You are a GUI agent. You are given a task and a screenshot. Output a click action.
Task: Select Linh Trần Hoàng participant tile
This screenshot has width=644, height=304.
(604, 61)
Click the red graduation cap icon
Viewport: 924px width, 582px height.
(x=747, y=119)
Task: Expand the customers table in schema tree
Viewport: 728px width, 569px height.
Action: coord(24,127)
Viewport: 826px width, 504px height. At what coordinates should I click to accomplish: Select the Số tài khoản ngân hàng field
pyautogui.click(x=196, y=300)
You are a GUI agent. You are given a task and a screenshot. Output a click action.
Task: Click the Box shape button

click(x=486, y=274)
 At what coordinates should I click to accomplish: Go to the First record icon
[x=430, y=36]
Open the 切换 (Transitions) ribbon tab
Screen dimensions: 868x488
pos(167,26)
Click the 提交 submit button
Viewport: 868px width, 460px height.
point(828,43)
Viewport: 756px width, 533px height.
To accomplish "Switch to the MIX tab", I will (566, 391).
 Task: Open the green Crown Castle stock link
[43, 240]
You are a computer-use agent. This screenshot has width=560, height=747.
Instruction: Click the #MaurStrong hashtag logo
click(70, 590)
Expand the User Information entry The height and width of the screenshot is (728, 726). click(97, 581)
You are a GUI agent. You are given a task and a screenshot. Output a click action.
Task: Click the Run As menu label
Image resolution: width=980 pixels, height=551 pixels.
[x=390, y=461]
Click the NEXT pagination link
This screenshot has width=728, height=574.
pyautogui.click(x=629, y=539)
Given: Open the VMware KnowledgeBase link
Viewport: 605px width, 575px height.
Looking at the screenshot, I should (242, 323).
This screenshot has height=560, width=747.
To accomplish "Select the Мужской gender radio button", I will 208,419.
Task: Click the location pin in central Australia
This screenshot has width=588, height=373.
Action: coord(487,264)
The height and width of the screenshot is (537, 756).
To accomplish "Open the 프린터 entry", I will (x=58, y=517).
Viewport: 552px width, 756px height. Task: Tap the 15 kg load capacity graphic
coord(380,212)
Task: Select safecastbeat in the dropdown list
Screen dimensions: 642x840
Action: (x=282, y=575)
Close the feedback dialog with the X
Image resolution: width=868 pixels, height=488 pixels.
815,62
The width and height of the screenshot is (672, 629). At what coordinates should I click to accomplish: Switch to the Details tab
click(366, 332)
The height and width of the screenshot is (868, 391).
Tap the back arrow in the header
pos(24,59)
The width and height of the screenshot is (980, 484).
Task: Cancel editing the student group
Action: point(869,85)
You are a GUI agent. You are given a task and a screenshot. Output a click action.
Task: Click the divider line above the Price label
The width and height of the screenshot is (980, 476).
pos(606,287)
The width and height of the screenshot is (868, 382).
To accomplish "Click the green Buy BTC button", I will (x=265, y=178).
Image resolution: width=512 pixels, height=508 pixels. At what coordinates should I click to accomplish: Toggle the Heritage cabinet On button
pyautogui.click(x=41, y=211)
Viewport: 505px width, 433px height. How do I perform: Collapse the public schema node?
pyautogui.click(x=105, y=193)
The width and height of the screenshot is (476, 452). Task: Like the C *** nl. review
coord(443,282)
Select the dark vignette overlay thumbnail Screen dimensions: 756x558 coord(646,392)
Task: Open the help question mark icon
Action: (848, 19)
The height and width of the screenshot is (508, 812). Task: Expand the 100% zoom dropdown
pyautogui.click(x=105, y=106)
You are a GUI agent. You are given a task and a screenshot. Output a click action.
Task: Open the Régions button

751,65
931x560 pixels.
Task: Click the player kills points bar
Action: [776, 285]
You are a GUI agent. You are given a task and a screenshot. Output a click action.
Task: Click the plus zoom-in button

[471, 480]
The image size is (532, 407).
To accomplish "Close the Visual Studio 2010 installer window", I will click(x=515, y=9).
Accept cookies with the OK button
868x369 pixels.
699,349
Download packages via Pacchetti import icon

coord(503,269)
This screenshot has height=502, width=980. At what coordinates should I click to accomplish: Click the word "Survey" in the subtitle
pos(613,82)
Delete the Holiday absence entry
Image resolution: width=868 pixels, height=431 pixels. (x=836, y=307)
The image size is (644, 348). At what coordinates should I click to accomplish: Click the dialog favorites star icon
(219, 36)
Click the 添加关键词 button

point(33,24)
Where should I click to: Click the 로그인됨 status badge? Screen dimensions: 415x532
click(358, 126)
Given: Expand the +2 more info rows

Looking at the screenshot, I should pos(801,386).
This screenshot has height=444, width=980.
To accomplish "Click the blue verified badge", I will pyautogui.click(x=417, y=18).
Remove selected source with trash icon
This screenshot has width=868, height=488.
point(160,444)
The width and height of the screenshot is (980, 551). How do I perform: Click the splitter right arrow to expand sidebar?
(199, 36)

★ ★ ★ ★

● Exercise:
From the first line to the last, return the data exactly as written.

● Solution to the problem:
You are a GUI agent. You are given a task and a screenshot. Output a click action.
Task: Select Linh Trần Hoàng participant tile
This screenshot has width=644, height=304.
(604, 61)
Click the red graduation cap icon
Viewport: 924px width, 582px height.
(x=747, y=119)
Task: Expand the customers table in schema tree
Viewport: 728px width, 569px height.
Action: coord(24,127)
Viewport: 826px width, 504px height. At what coordinates should I click to accomplish: Select the Số tài khoản ngân hàng field
pyautogui.click(x=196, y=300)
You are a GUI agent. You are given a task and a screenshot. Output a click action.
Task: Click the Box shape button

click(x=486, y=274)
 At what coordinates should I click to accomplish: Go to the First record icon
[x=430, y=36]
Open the 切换 (Transitions) ribbon tab
Screen dimensions: 868x488
pos(167,26)
Click the 提交 submit button
Viewport: 868px width, 460px height.
point(828,43)
Viewport: 756px width, 533px height.
To accomplish "Switch to the MIX tab", I will (566, 391).
 Task: Open the green Crown Castle stock link
[43, 240]
You are a computer-use agent. This screenshot has width=560, height=747.
Instruction: Click the #MaurStrong hashtag logo
click(70, 590)
Expand the User Information entry The height and width of the screenshot is (728, 726). click(97, 581)
You are a GUI agent. You are given a task and a screenshot. Output a click action.
Task: Click the Run As menu label
Image resolution: width=980 pixels, height=551 pixels.
[x=390, y=461]
Click the NEXT pagination link
This screenshot has width=728, height=574.
pyautogui.click(x=629, y=539)
Given: Open the VMware KnowledgeBase link
Viewport: 605px width, 575px height.
Looking at the screenshot, I should (242, 323).
This screenshot has height=560, width=747.
To accomplish "Select the Мужской gender radio button", I will 208,419.
Task: Click the location pin in central Australia
This screenshot has width=588, height=373.
Action: coord(487,264)
The height and width of the screenshot is (537, 756).
To accomplish "Open the 프린터 entry", I will (x=58, y=517).
Viewport: 552px width, 756px height. Task: Tap the 15 kg load capacity graphic
coord(380,212)
Task: Select safecastbeat in the dropdown list
Screen dimensions: 642x840
Action: (x=282, y=575)
Close the feedback dialog with the X
Image resolution: width=868 pixels, height=488 pixels.
815,62
The width and height of the screenshot is (672, 629). At what coordinates should I click to accomplish: Switch to the Details tab
click(366, 332)
The height and width of the screenshot is (868, 391).
Tap the back arrow in the header
pos(24,59)
The width and height of the screenshot is (980, 484).
Task: Cancel editing the student group
Action: point(869,85)
You are a GUI agent. You are given a task and a screenshot. Output a click action.
Task: Click the divider line above the Price label
The width and height of the screenshot is (980, 476).
pos(606,287)
The width and height of the screenshot is (868, 382).
To accomplish "Click the green Buy BTC button", I will (x=265, y=178).
Image resolution: width=512 pixels, height=508 pixels. At what coordinates should I click to accomplish: Toggle the Heritage cabinet On button
pyautogui.click(x=41, y=211)
Viewport: 505px width, 433px height. How do I perform: Collapse the public schema node?
pyautogui.click(x=105, y=193)
The width and height of the screenshot is (476, 452). Task: Like the C *** nl. review
coord(443,282)
Select the dark vignette overlay thumbnail Screen dimensions: 756x558 coord(646,392)
Task: Open the help question mark icon
Action: (848, 19)
The height and width of the screenshot is (508, 812). Task: Expand the 100% zoom dropdown
pyautogui.click(x=105, y=106)
You are a GUI agent. You are given a task and a screenshot. Output a click action.
Task: Open the Régions button

751,65
931x560 pixels.
Task: Click the player kills points bar
Action: [776, 285]
You are a GUI agent. You are given a task and a screenshot. Output a click action.
Task: Click the plus zoom-in button

[471, 480]
The image size is (532, 407).
To accomplish "Close the Visual Studio 2010 installer window", I will click(x=515, y=9).
Accept cookies with the OK button
868x369 pixels.
699,349
Download packages via Pacchetti import icon

coord(503,269)
This screenshot has height=502, width=980. At what coordinates should I click to accomplish: Click the word "Survey" in the subtitle
pos(613,82)
Delete the Holiday absence entry
Image resolution: width=868 pixels, height=431 pixels. (x=836, y=307)
The image size is (644, 348). At what coordinates should I click to accomplish: Click the dialog favorites star icon
(219, 36)
Click the 添加关键词 button

point(33,24)
Where should I click to: Click the 로그인됨 status badge? Screen dimensions: 415x532
click(358, 126)
Given: Expand the +2 more info rows

Looking at the screenshot, I should pos(801,386).
This screenshot has height=444, width=980.
To accomplish "Click the blue verified badge", I will pyautogui.click(x=417, y=18).
Remove selected source with trash icon
This screenshot has width=868, height=488.
point(160,444)
The width and height of the screenshot is (980, 551). How do I perform: Click the splitter right arrow to expand sidebar?
(199, 36)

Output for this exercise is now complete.